• [TEXT EXCERPT]
%%

The redirects for the datafiles route seem to require the internal name? but I guess we could do a lookup for this - or maybe the new datastore will include both options.

It also looks like as soon as the new datastore can do =activity&transaction, not just =transaction then we should also be able to redirect those.

markbrough · May 9, 2019, 11:40am

This is super good, thanks @andylolz! I think it shows how simple it would be to avoid breaking systems at country level. On @matmaxgeds point, as the XML output is still under active development and some additional metadata (total number of results and status) would be useful and something similar is in the JSON output already, perhaps @siemvaessen could just adjust the XML output to include this metadata?

andylolz · June 6, 2019, 1:53pm

Can I make the suggestion that we refer to “datastore v1” and “datastore v2”, rather than “old datastore” and “new datastore”?

“Old” and “new” are not future-proof terms. The passage of time means “new” will inevitably become “old” some day!

But more importantly, I think this helps encourage a more agile mindset. The “new” datastore is not the solution, but rather the next iteration. As with all software projects, it probably won’t perfectly solve all problems for all users. There will probably be future iterations (the “new new” datastore? Or v3, v4 etc.)

Similarly, the “old” datastore was part of the same process – an iteration we can gain insights from. It should be deprecated in such a way as to minimise disruption to existing users, just as we’d deprecate other end-of-life software products and services.

samuele-mattiuzzo · June 10, 2019, 10:35am

Considering the difference between the two Datastores for what concerns v1 and v2 data, I’d say even that’s confusing.

Luckily enough, we only have 2 products, so it should be easy enough for everyone to know which one is the current and which one is the next iteration of it. Plus (fingers crossed!) we’ll have this new iteration for quite a long time, and we should never end up in a situation where we have more than 2 tools.

%%

• [WRITTEN EXERCISE A] Could you copy the two rows below word for word, leaving out the pictures?
The forum thread excerpt has no connection to the rows that follow.

• [PROVIDED DATA]
%%

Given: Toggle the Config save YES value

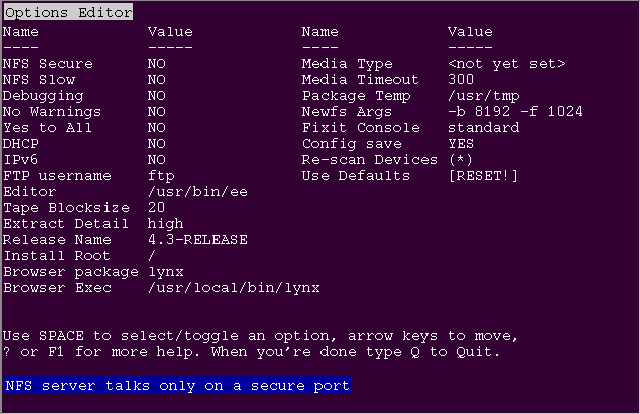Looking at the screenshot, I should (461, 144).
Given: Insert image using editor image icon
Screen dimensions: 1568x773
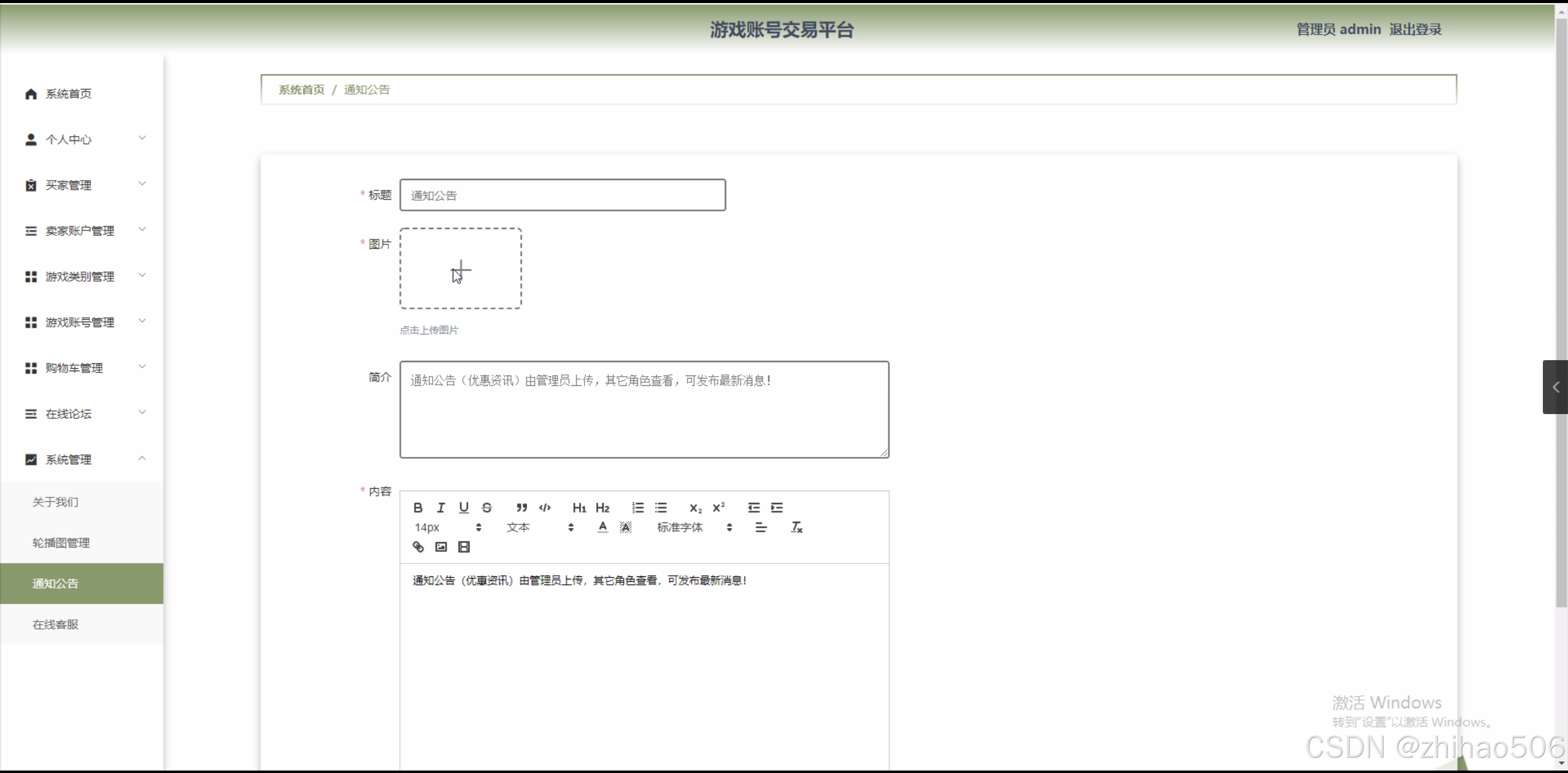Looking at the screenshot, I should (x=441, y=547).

%%

• [WRITTEN EXERCISE B] Which usernames appear in the forum thread excerpt above, counting both post authors and names written after an @ sign?

• [COMPLETE OUTPUT A]
Given: Toggle the Config save YES value

Looking at the screenshot, I should (461, 144).
Given: Insert image using editor image icon
Screen dimensions: 1568x773
Looking at the screenshot, I should (x=441, y=547).

• [COMPLETE OUTPUT B] markbrough, andylolz, matmaxgeds, siemvaessen, samuele-mattiuzzo